Eastern European/Western Asian Embroideries

 

Eastern European/Western Asian Embroideries

 

 

 

 

 

 

Eastern Asian Embroidery
Third-rank (peacock) square,

China, nineteenth century;

URI 2003.13.12

Chinese shoes for woman's bound feet.

Whitlock Collection;

URI 1962.31.445

 

Eastern Asian Embroidery

The rank square with a peacock is to be sewn to the center front (or back) of a Chinese robe. It identifies the wearer as a civil servant; animal motifs symbolize military rank. This rank designation began with the Ming Dynasty in the l5th century. This peacock is applique'd on top of another bird, whose couched gold yarns are visible along the edges.

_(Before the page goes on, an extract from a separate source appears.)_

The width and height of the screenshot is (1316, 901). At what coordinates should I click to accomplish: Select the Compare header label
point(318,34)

From the 11th century onward, Chinese women of high rank bound their feet at a young age. The practice served a dual purpose - creating small feet esteemed as beautiful in Chinese society and symbolizing that a woman's wealth sheltered her from mobility or hard work. Eventually, to emulate the rich, women of lower classes bound their feet as well. As this "trickle down" effect took place, wealthy families eventually abandoned the practice, although instances of foot binding persisted into the twentieth century.

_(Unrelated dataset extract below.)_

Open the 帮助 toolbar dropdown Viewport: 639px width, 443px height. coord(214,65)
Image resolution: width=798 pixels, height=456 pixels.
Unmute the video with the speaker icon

Eighteenth-Century En Position Embroidery

En position embroidery was worked on a flat textile before a tailor cut the fabric to construct a garment. The embroiderer laid the pattern of a waistcoat or jacket on flat goods and then stitched only where the embroidery would be visible on the finished garment. This took much skill to execute making the fabric very expensive and a symbol of the wearer's pecuniary strength.

Brown man's suit with lace embroidered waistcoat from 1780-1800

Man's suit, c. 1780-1800.

Donor: Robert P. Bainbridge;

URI 2003.12.205

Silk embroidered beige sleeveless dress by Elsa SchiaparelliPanel for waistcoat. Donor: Robert P. Bainbridge;

URI 2003.12.206

 

Dress by Elsa Schiaparelli.

Donor: Hortense H. McDonald; URI 1960.22.01

 

 

The square of silk fabric has been embroidered for a man's waistcoat with pocket, front, and lower front borders. Designer Elsa Schiaparelli, inspired by embroidered eighteen-century men's waistcoats, created the bodice of the white silk dress in the exhibit. The owner had it made into a floor length gown for her sixteen-year-old granddaughter. The man's court suit was embroidered by the en position method.

Samplers and Other Early Embroideries

In the sixteenth and seventeenth centuries, women and professional embroiderers worked linen samplers in silk or linen to record stitches and designs. They rolled the rectangular embroidered panels for storage and unrolled them when they needed to recall a pattern or stitch. They did not date them or make them to be framed. These early samplers consisted of bands of embroidery, lace, canvas-work designs, or combinations of these techniques. Some appear to be unfinished because the embroiderers often reserved spaces for adding new bands of stitching as they acquired new skills or designs.

By the early eighteenth century, girls as young as five years old began to make samplers for practice in working numerals and alphabets. A single sampler might contain as many as eight styles of letters along with several different sets of numerals. The same letters and numerals recorded on these samplers marked clothing and household linens as "proper" housekeeping required.

Dated samplers demonstrate a gradual shift in emphasis from recording stitches and patterns towards creating decorative pictorial designs. By the mid-eighteenth century, square intricately stitched pictorial samplers became more common than before. Another change about 1760 was the inclusion of pious verses on samplers.

When samplers emerged in America, they provided sources for both owner identification and/or ornamentation. Sampler makers in seventeenth-century America used many of the stitch and design techniques used abroad with almost no change. In the eighteenth century, however, designs and stitches began to take on a particular American flavor with a more naturalistic unrestrained character than European samplers. The American pieces often are more individualized in conception and more flamboyant in appearance but may lack the discipline and polish of English or Continental examples.